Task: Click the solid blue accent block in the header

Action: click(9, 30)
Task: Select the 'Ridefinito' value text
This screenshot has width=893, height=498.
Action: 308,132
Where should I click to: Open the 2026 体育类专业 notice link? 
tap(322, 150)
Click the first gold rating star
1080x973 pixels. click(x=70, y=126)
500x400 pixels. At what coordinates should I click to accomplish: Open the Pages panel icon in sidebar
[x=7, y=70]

PROBLEM TO WORK ON: Please copy exactly, and only, the lines running from the one containing "This screenshot has width=893, height=498." through the end of the listing.

EXERCISE SOLUTION:
This screenshot has width=893, height=498.
Action: 308,132
Where should I click to: Open the 2026 体育类专业 notice link? 
tap(322, 150)
Click the first gold rating star
1080x973 pixels. click(x=70, y=126)
500x400 pixels. At what coordinates should I click to accomplish: Open the Pages panel icon in sidebar
[x=7, y=70]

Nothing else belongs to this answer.